The Pitch Clock and Its Effects on Pitching Performance and Injuries

Troy Taormina-USA TODAY Sports

As a measure to improve baseball for the average fan — or even the decidedly non-average fans who frequent our pages — I think the pitch clock has been a resounding success. Trimming almost half an hour from the length of games hasn’t diminished baseball itself, with the cutting room floor mainly littered with the things that take place in between the action. Now, you can argue that we’ve also eliminated some of the dramatic tension from crucial situations in important games. But for every high-stakes matchup between two great players in a big moment, there were a multitude of unimportant ones stretched out endlessly by a parade of uniform readjustments and crotch reconfigurations. I enjoy having a leisurely Campari and soda with a friend while waiting for dinner, but I certainly don’t want to do that for every meal, and if I could chop down cocktail hour to get my food more quickly, I’d happily find other moments for social bonding.

Of course, game length isn’t the only consideration when assessing the pitch clock. I’m frequently asked in my chats if I think a given pitcher’s underperformance relative to expectation can be attributed to the clock. It can’t feel great to do a job for a number of years and suddenly experience such a monumental change in how you go about executing it. Steve Trachsel ain’t punching no time clock!

Another big question is whether the pitch clock, which can result in mechanical changes, could have an effect on injuries, a subject Will Sammon, Brittany Ghiroli and Eno Sarris explored for The Athletic after a high injury rate in April. While we obviously don’t have enough data to reach a verdict on the long-term effects of the clock (and things like Tommy John surgery count are still going to involve relatively small samples), as we near the halfway point of the season, we do have enough information to look at how the data are shaking out and arrive at some kind of preliminary conclusion about what’s going on.

Stored data ▸
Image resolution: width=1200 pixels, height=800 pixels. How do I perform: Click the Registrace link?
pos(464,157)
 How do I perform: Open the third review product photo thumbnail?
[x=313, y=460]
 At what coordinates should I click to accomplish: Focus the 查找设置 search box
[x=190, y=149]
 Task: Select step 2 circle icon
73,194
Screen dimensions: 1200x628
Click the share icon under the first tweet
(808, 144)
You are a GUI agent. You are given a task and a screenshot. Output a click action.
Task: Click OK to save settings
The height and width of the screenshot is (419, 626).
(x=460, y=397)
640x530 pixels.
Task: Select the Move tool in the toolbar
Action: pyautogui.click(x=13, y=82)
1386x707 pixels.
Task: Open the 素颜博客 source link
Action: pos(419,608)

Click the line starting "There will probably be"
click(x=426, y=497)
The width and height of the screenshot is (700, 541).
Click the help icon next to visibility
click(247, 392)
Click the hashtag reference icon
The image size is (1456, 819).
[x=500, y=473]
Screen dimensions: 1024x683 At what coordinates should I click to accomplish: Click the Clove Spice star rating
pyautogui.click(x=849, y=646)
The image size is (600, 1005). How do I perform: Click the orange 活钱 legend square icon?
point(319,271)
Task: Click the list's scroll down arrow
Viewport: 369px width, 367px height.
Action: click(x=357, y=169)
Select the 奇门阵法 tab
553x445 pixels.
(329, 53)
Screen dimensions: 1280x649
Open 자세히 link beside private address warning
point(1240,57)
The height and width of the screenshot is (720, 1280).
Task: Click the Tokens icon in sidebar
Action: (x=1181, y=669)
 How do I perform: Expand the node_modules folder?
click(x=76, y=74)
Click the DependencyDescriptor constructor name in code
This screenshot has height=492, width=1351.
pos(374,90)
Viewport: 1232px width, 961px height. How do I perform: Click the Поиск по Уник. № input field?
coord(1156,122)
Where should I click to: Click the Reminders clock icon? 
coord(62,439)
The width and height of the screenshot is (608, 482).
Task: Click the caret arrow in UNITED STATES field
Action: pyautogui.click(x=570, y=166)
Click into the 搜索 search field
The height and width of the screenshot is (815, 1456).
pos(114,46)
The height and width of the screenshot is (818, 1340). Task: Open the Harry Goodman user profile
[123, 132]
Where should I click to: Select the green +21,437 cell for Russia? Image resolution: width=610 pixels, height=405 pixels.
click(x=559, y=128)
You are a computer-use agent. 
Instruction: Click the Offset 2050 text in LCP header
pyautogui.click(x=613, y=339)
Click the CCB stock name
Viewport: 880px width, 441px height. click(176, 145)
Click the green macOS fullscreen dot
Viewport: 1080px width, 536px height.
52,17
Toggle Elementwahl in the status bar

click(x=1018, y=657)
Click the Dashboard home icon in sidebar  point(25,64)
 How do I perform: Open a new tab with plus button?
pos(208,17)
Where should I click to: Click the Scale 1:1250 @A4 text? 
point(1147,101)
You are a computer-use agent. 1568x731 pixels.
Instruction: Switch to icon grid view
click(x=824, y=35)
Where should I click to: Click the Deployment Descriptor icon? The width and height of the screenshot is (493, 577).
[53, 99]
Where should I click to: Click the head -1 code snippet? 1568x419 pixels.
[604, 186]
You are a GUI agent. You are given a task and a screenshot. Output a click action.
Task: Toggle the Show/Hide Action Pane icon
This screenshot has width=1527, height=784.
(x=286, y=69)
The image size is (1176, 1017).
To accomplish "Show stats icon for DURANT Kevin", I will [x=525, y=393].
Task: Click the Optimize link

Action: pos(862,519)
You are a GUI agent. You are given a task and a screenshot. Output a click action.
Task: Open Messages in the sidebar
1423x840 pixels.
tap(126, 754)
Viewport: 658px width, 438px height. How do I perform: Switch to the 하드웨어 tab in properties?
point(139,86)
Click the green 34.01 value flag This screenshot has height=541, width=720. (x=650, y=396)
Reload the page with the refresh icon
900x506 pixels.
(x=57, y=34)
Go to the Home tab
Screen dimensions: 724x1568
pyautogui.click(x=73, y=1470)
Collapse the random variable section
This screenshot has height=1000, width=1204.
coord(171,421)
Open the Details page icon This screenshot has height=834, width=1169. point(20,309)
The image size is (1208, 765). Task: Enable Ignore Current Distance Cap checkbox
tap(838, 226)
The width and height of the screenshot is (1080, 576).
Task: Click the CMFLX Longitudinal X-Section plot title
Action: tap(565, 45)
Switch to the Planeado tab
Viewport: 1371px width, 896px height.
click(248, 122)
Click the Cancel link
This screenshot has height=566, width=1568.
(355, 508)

EXPLORE THE MATERIAL ▸
(A) Rewrite the stretch of the pitch clock article from "Of course, game" through "no time clock!", swapping "pitch clock" for "pitch timer".
(B) In the pitch clock article, which writers explored the clock's possible effect on injuries for The Athletic?

ANSWERS TO THE EXERCISE ▸
(A)
Of course, game length isn’t the only consideration when assessing the pitch timer. I’m frequently asked in my chats if I think a given pitcher’s underperformance relative to expectation can be attributed to the clock. It can’t feel great to do a job for a number of years and suddenly experience such a monumental change in how you go about executing it. Steve Trachsel ain’t punching no time clock!

(B) Will Sammon, Brittany Ghiroli and Eno Sarris.